--- EXCERPTED RECORDS Enclosed Below ---

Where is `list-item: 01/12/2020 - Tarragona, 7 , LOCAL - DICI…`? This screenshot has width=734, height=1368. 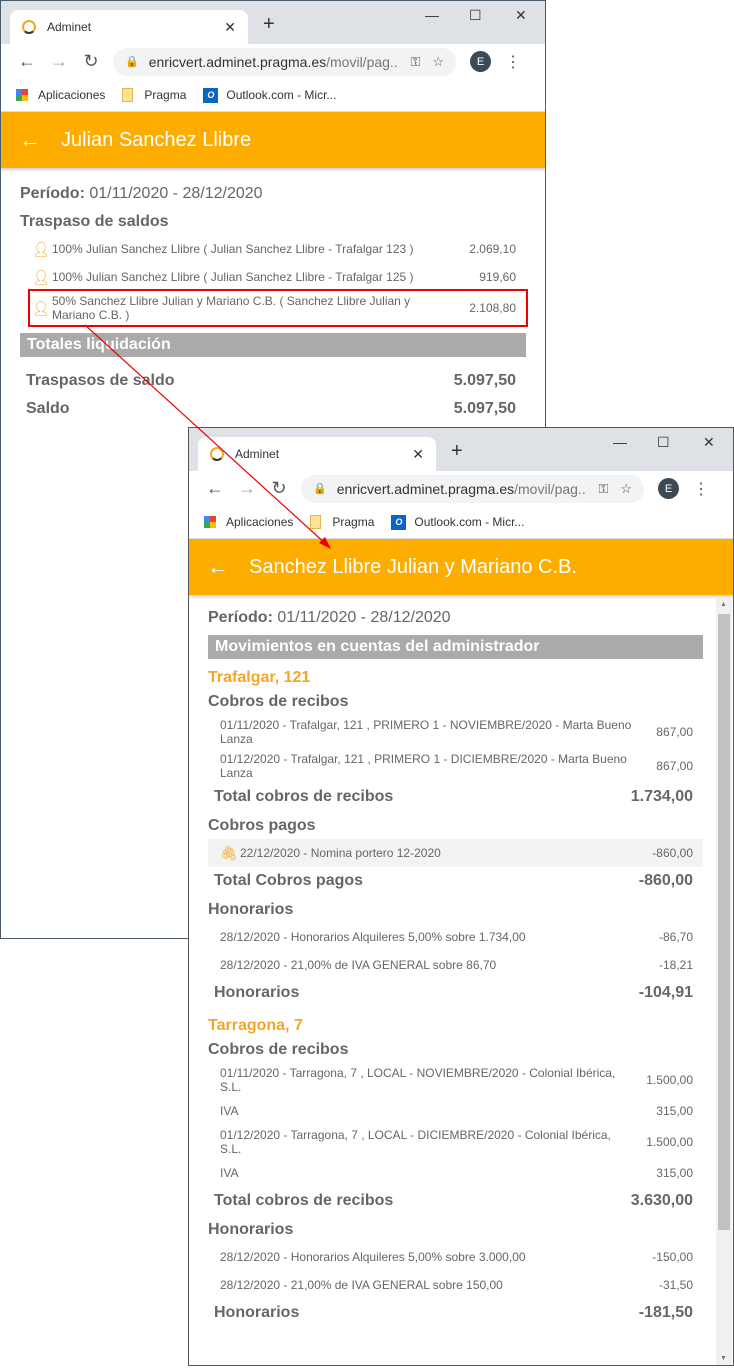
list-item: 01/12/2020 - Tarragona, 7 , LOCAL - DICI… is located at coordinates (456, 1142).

--- End of Enclosed EXCERPTED RECORDS ---
--- EXCERPTED RECORDS Enclosed Below ---

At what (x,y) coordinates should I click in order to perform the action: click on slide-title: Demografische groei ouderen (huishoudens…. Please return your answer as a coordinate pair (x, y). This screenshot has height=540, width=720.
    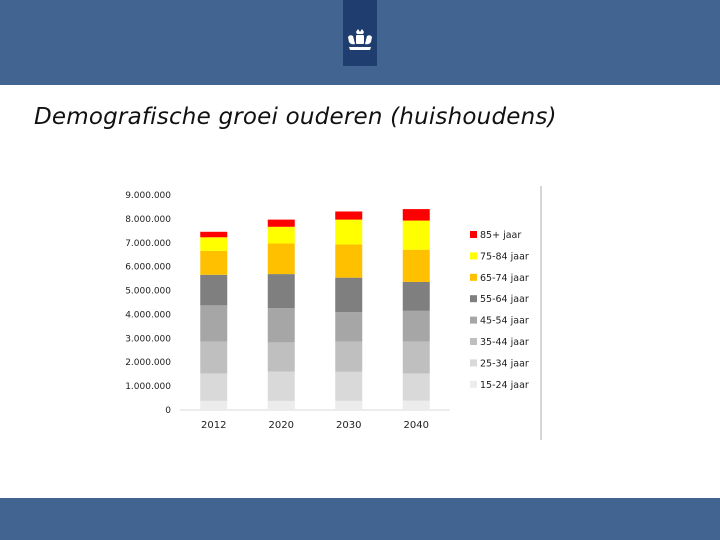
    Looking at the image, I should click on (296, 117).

--- End of Enclosed EXCERPTED RECORDS ---
--- EXCERPTED RECORDS Enclosed Below ---

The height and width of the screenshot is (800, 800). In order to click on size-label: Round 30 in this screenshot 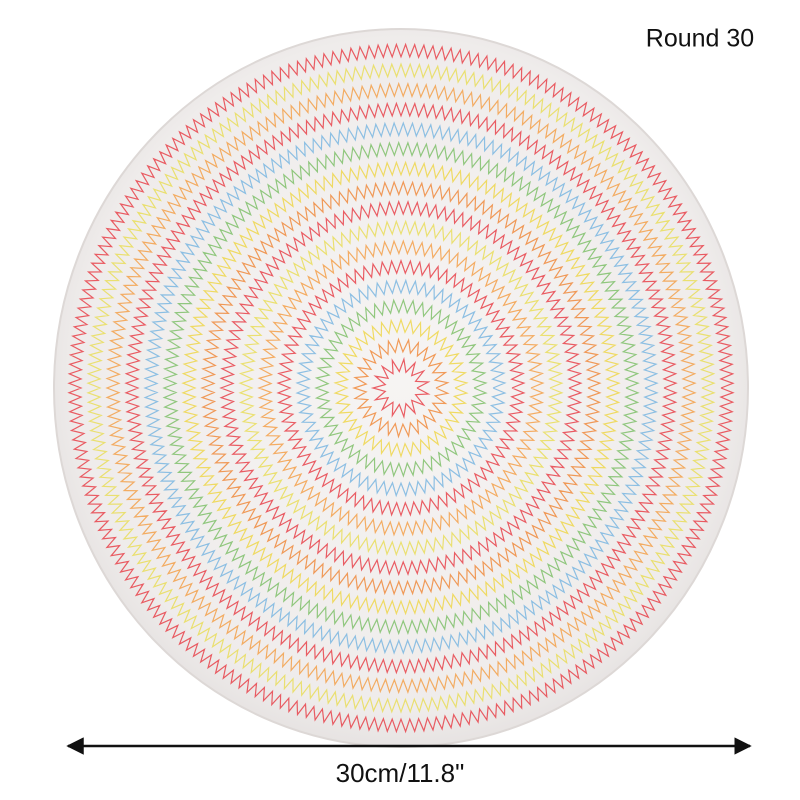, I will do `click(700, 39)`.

--- End of Enclosed EXCERPTED RECORDS ---

- _ASSIGNMENT_
Write out the listing from the line containing "At what (x,y)" down to the line containing "Looking at the", including both of those lines. Leave out the pictures.

- _SOLUTION FOR THIS PROBLEM_
At what (x,y) coordinates should I click in order to perform the action: click on slide-title: Demografische groei ouderen (huishoudens…. Please return your answer as a coordinate pair (x, y). This screenshot has height=540, width=720.
    Looking at the image, I should click on (296, 117).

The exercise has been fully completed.